Blasta alieni, fai un capriola, blasta alieni, apri una porta…
Men in Black II: Alien Escape è uno shooter in terza persona che vi mette nei panni degli agenti Jay e Kay, gli ormai celeberrimi Men in Black, impegnati nel risolvere un importante caso di traffico illecito di armi e clandestini alieni sulla terra utilizzando il pugno di ferro e una buona manciata di ironia. I tipi della Melbourne House ci immergono in un impianto di gioco da sparatutto senza cervello, interamente orientato verso l’azione rapida, con enigmi che sarebbe riduttivo definire semplici, il solito mucchio di alieni da fare fuori e l’ancor più tipico bagaglio (neppure troppo ricco) di armi da utilizzare e upgradare per far fuori i cattivoni sopracitati.
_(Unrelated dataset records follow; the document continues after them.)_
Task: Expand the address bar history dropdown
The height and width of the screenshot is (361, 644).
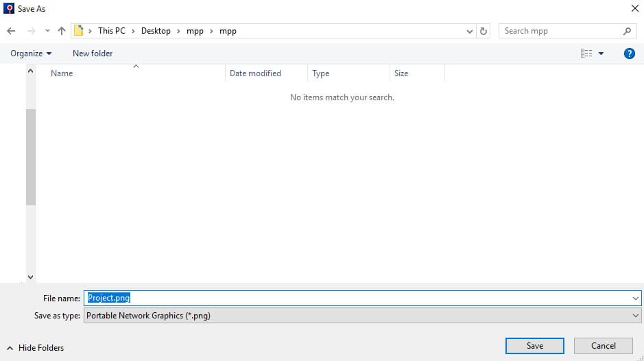Action: click(x=470, y=31)
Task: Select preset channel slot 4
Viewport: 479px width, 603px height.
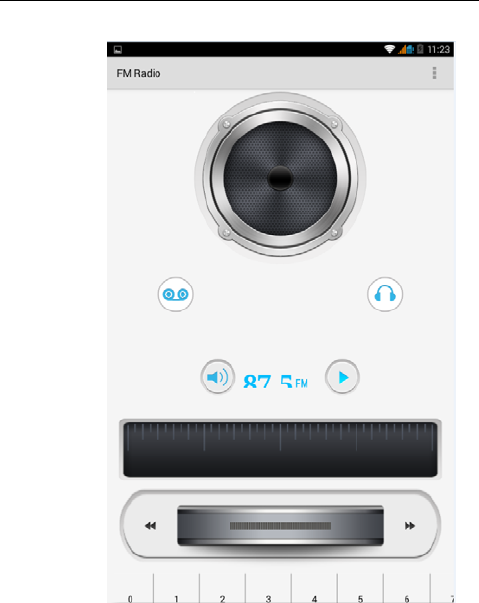Action: [314, 588]
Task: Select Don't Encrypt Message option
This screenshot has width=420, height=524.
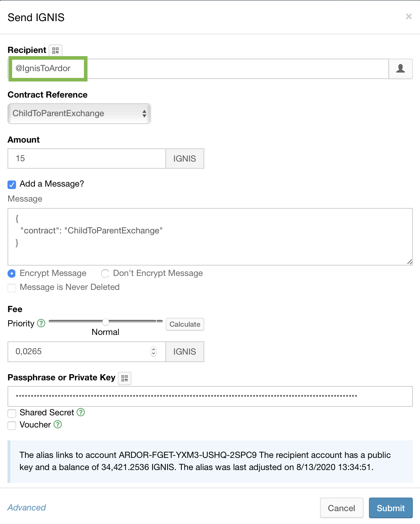Action: pos(105,274)
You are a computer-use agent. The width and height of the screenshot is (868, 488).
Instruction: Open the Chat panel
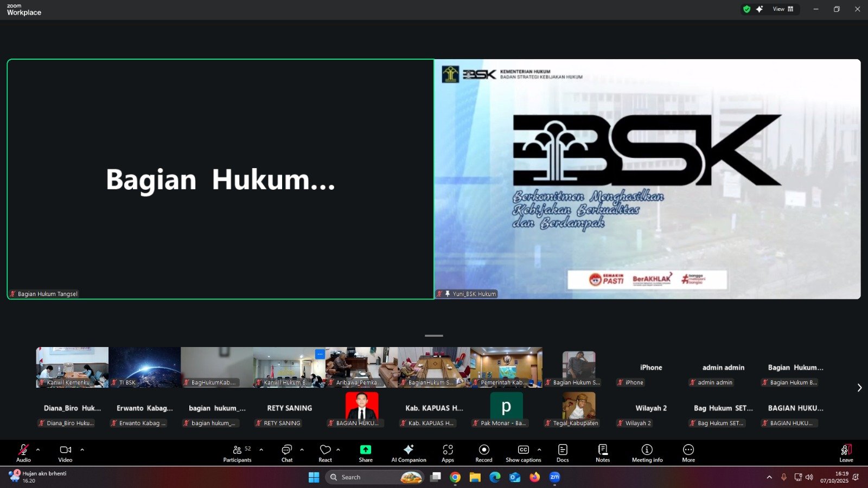pyautogui.click(x=286, y=453)
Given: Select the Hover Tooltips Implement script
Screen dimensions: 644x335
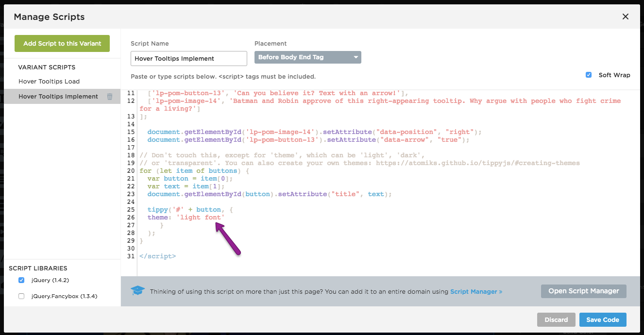Looking at the screenshot, I should coord(58,97).
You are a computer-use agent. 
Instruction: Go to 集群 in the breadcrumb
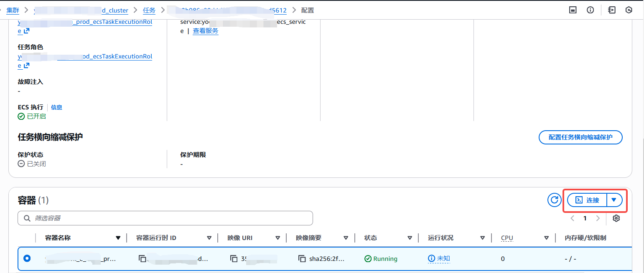click(x=13, y=10)
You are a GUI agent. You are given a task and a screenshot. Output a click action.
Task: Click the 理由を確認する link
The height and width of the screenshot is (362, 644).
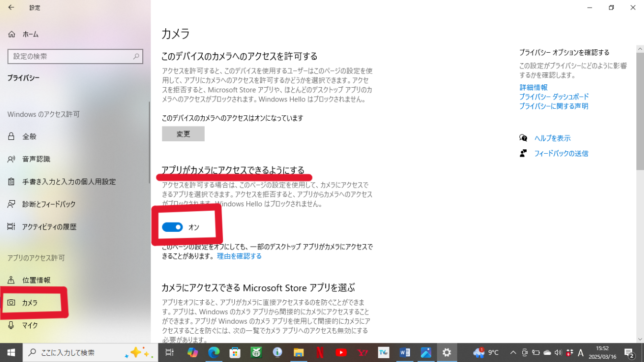point(239,256)
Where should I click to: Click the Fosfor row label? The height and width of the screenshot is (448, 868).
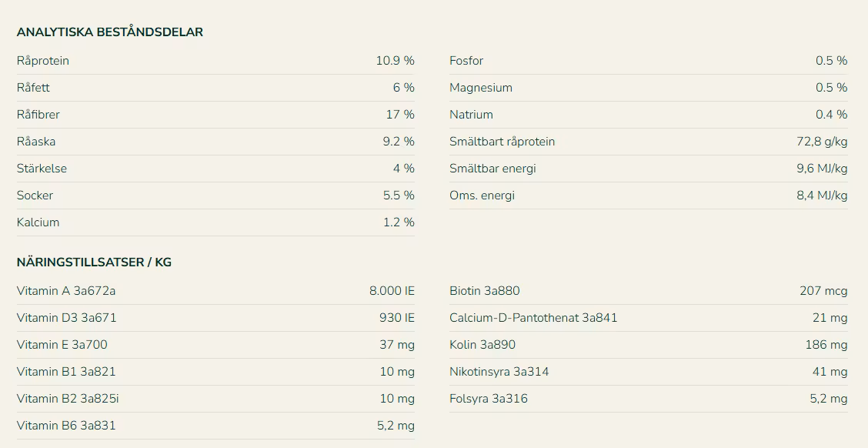[466, 61]
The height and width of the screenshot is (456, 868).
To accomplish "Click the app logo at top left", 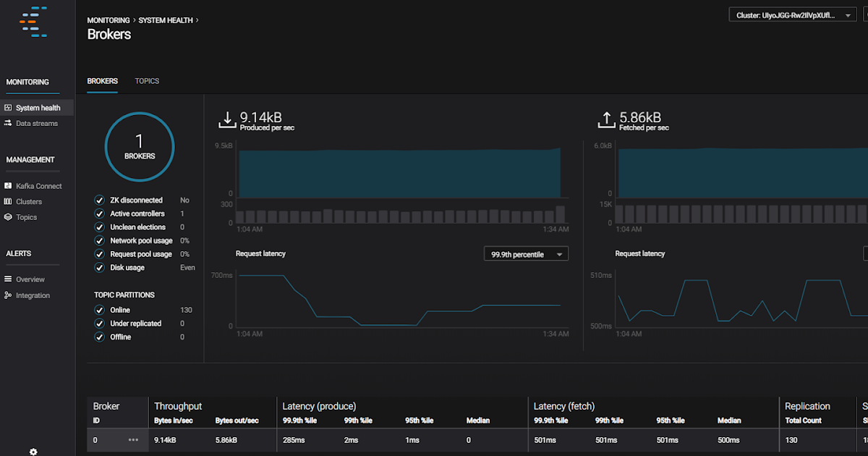I will (33, 22).
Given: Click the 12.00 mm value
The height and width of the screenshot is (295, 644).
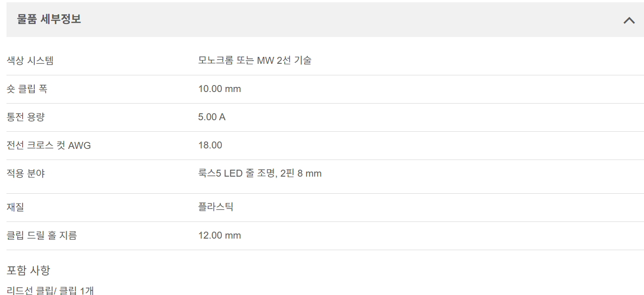Looking at the screenshot, I should pyautogui.click(x=220, y=235).
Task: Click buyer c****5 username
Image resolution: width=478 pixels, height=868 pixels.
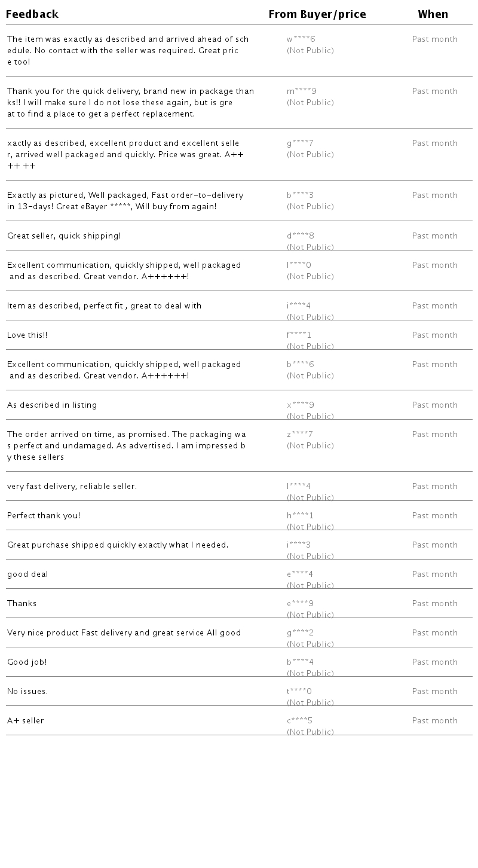Action: click(x=299, y=721)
Il layout di base di controllo prevede il movimento per gradi di intensità del personaggio e la rotazione sul proprio asse con il primo analogico del controller, lo spostamento laterale (strafe) con i tasti dorsali L1 e R1, il bottone X nel compito di essere logorato per il continuo sparare, la smart bomb uccidi-tutti su R2 (una per livello); sui restanti bottoni troviamo lo spostamento di 180° e la capriola, utili nei momenti di eccessiva confusione per voltarsi rapidamente, uscire da una gragnuola di colpi nemici o evitare i devastanti colpi dei boss. La modalità di gioco principale si presenta con cinque missioni principali, divise a loro volta in sottolivelli, da risolvere ovviamente tramite il puro e semplice blastaggio di alieni e sconfiggendo i boss di fine livello per conquistare il tanto agognato finale e un livello segreto bonus. Le altre modalità di gioco includono: il training per le armi (stranamente conquistato dopo l’apprendimento delle armi stesse); la modalità boss, in cui potrete ri- affontare i mostri di fine livello già sconfitti nel gioco principale; e i dati segreti, che altro non sono che delle semplici schede dei personaggi principali (gli agenti Jay e Kay) e degli alieni del gioco con una piccola biografia, il modello poligonale (purtroppo non zoomabile) e una divertente scheda caratteriale; concludono l’offerta le schede del “making of” e il trailer originale del film, localizzato in italiano come tutti i dialoghi del gioco. Tutta la costruzione del gioco, dunque, prevede quindi il classico sistema di bloccaggio progressivo per tenere vivo l’interesse del gioco: superando un livello avrete accesso ad una parte di dati segreti ed ai training delle cinque armi a disposizione, oltre a potere riaffontare i boss di fine livello quando vorrete.
Blasta alieni, fai un capriola, blasta alieni, apri una porta…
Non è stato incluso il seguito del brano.